Apr
29
2009
0

Is Atom Hurting Intel’s Bottom Line?

With netbooks’ surprise success, Intel Corp.’s Atom processor has become an unexpected money-maker during a down period, bringing in a cool US$719 million since its debut about a year ago.
But look beyond the immediate gain and Intel’s cheaper CPU could be cannibalizing hundreds of millions — or even 1 billion — dollars from sales of its more profitable Core 2 mobile processors.
While Intel and a leading analyst deny Atom is a loser, others have said it is clearly cannibalizing sales, and one analyst now says Atom is hurting Intel on the supply-side as well.
Intel didn’t report any Atom revenue in Q2 2008. But in the subsequent three quarters ending in March this year, it has reported $200 million, $300 million and $219 million in revenue, respectively.
Atom sales, however small in the context of Intel’s overall revenue ($7.1 billion in the most recent quarter), would appear to be one of Intel’s few bright spots. Sales were down 26% year-over-year, due to slowing demand for PCs.
Netbooks — net loser?

Gartner Inc., has presented convincing evidence that Atom netbooks are cannibalizing potential sales of regular notebook PCs. For instance, PC revenues during the key Christmas quarter fell as much as 20% year-over-year, despite a 1.1% increase in the number of PCs sold, Gartner said.
Now, Robert Castellano, an analyst with The Information Network is saying that Atom is hurting Intel on the supply side, because Intel is forced to manufacture the low-cost CPUs at the same state-of-the-art 45nm wafer plants it uses to create its Penryn family of Core 2 processors.
Intel sells Atom chips for about $29, versus the several hundred dollar average selling price of Penryn mobile CPUs, which include dual and quad-core chips, Castellano estimates.
Each typical 300-millimeter wafer can yield 2,436 Atom CPUs, versus 660 of the larger, more powerful Penryn chips, Castellano told Computerworld.

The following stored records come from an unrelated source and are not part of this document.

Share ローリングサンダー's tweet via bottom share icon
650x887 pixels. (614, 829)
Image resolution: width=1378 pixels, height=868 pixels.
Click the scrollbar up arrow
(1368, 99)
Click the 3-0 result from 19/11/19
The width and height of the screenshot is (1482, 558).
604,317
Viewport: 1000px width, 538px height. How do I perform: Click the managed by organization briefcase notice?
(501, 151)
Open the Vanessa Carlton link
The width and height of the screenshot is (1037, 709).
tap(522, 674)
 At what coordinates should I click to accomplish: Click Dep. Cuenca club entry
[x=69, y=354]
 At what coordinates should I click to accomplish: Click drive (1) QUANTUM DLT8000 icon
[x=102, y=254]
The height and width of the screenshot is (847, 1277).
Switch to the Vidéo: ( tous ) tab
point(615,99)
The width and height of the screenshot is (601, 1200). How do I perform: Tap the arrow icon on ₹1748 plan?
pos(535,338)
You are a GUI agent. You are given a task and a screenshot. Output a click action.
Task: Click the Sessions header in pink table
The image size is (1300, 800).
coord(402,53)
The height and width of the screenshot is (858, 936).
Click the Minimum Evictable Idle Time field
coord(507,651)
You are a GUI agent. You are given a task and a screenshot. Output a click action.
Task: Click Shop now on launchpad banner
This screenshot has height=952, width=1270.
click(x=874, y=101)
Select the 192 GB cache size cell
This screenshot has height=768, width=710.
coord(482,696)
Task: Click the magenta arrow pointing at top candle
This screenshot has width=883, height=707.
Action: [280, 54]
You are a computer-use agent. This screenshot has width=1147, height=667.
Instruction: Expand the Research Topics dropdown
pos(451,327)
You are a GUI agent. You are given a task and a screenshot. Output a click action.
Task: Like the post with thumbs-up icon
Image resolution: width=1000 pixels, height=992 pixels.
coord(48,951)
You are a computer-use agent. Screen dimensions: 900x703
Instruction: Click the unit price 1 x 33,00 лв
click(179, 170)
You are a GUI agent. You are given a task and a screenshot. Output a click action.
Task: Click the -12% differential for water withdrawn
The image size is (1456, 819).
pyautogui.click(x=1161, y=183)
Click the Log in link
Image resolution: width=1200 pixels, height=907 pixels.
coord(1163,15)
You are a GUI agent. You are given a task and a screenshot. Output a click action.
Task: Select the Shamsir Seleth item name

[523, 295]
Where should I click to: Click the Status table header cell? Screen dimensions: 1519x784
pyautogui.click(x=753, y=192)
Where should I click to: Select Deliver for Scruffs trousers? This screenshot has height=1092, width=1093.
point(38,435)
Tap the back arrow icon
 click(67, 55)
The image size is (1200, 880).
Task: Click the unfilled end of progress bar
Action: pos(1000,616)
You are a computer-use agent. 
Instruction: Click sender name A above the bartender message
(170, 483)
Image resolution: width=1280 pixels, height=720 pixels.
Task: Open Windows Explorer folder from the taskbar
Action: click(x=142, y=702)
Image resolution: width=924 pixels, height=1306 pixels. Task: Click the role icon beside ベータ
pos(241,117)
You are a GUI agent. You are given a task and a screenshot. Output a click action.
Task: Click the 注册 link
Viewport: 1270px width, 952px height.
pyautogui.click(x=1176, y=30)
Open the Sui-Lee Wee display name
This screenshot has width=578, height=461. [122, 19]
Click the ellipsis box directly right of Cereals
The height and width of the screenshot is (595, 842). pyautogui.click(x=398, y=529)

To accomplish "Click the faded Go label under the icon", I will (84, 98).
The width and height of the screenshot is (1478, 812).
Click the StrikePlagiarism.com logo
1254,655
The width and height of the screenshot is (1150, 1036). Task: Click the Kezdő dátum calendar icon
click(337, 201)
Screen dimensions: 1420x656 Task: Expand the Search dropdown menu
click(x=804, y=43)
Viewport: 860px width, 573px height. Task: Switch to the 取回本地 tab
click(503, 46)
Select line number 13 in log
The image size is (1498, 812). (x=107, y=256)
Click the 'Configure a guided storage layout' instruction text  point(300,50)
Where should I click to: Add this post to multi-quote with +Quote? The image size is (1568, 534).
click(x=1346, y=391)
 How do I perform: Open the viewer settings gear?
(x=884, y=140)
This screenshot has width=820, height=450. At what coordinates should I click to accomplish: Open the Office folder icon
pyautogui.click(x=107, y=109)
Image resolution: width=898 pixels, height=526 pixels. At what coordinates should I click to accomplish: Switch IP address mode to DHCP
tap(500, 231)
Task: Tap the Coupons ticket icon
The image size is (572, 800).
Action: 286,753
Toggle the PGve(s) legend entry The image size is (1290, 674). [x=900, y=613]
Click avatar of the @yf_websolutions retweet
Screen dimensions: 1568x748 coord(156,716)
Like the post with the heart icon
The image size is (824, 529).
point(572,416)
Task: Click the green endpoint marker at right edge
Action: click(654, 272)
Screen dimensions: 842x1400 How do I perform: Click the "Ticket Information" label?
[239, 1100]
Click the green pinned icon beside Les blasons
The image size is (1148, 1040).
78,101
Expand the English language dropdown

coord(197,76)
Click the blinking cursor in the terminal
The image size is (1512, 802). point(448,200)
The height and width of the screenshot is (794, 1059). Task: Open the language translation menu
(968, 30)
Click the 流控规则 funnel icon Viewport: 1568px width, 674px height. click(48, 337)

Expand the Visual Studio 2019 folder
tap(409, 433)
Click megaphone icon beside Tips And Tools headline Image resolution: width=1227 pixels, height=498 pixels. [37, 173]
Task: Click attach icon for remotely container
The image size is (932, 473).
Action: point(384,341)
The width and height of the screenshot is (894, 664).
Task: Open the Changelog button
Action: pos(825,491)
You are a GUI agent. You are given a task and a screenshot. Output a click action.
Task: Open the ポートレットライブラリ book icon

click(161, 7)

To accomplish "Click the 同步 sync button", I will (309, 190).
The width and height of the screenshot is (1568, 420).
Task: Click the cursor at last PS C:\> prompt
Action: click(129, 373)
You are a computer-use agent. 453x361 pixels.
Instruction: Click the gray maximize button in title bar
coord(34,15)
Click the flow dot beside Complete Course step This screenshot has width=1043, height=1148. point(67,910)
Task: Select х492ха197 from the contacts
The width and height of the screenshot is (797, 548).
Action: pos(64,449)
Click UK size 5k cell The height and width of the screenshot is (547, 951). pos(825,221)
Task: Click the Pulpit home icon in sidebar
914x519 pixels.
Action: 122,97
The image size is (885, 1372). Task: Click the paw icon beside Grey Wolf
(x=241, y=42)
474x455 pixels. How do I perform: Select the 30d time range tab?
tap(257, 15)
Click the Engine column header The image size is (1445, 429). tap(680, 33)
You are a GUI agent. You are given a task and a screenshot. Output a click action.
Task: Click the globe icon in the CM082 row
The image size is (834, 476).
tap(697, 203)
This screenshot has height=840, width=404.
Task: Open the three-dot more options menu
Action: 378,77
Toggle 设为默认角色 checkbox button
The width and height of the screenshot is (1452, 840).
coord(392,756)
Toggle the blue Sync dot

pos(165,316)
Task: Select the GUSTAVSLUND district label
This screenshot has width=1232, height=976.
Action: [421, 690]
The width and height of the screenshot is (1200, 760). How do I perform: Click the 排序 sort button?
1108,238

Despite the four times greater yield in Atom chips, that doesn’t make up for the greater profit Intel reaps from each Penryn sale, he said.
Using available data from Intel and third-party market researchers, Castellano has calculated that Atom has pulled more than 1 billion dollars from Intel’s bottom line, resulting in the 55% year-over-year drop in the company’s Q1 net income.
“[Intel's margins] would’ve been higher if they didn’t make Atom processors [in-house],” he said. “I think Intel is not telling people the truth, which is that they can’t make a $29 chip at a profit.”
Castellano said that Atom is the real reason for Intel’s alliance with TSMC Co.
When the tie-up was announced in March, Intel emphasized that TSMC would help it boost Atom in the still-tiny Mobile Internet Device market as well as penetrate the smartphone market dominated by ARM Holdings PLC.
Intel’s real goal, he argues, is to offload production of Atom CPUs for netbooks to TSMC, a Taiwanese chip foundry, to reclaim space in its own production lines for its profitable Penryn chips.
An Intel spokesman did say that the chipmaker hasn’t publicly stated which kinds of Atom CPUs TSMC will be manufacturing. But that’s because, at least in part, “we’re still working on the exact details with them,” he said.
Intel: Atom is cream on top

The Intel spokesman declined to comment on Castellano’s calculations. But he said Atom was boosting the company’s profit.
“Atom sales in netbooks have given us extra growth and revenue we would not have otherwise seen,” the spokesman said in an e-mail. “We’re seeing very little arbitrage from our Core-brand of processors as many people buy netbooks as companions to their laptops or as a third or forth home PC purchase.”
The spokesman continued, “We are comfortable with the margins we make on Atom and more than pleased with the early returns we’re seeing from the family.”
Jack Gold, an independent mobile and semiconductor analyst, said Castellano’s analysis relies on several flawed assumptions.
Atom production could only cannibalize Penryn chips if Intel’s factories were running at full speed today. That’s extremely unlikely, given the weak PC market and Intel’s decision earlier this year to close down 4 factories and lay off 6,000 workers, he said.
“If Atoms were really displacing Core 2s, you’d see a shortage of Core 2 processors. But no PC vendor is crying about that,” Gold said.
Gold said that he believes Castellano underestimates the difference in yields between Atom and Penryn chips. The latter crams so many transistors in a tight space that the failure rate during the Penryn manufacturing process is higher than Castellano thinks, meaning the potential profits are lower, Gold said.
Also, TSMC’s expertise is in creating specialized chipsets based on the Atom for very small devices like smartphones, not inexpensively manufacturing “plain vanilla” Atom netbook CPUs in high volumes, said Gold. But he did say Intel might use TSMC as a second source for Atom netbook CPUs if demand for Penryn/Core 2 chips pick up again.
But that scenario is also unlikely because Intel is starting to de-emphasize 45-nm Core 2 processors for its 32-nm Westmere chips that it will introduce in Q4. These chips will run faster and use less electricity than Penryn ones, and be priced accordingly.
“I understand the argument, but he’s pulling at straws,” Gold said.
Analyst: All about the margins

Castellano said in reply that while Intel’s older factories producing 65nm, 90nm and 110nm chips may have been underused — hence, the recent factory closures — its 45-nm factories are still “running pretty much flat-out,” he said. Intel would not comment on the assertion.
Castellano disagrees that the Penryns are much harder to manufacture than Atom CPUs. He points out that Atom chips, while having fewer transistors, are also roughly four times smaller.
Given that the cost of manufacturing is roughly equal — “same factories, same materials, same tools, same engineers” — the profit potential tilts heavily in the favor of Penryns.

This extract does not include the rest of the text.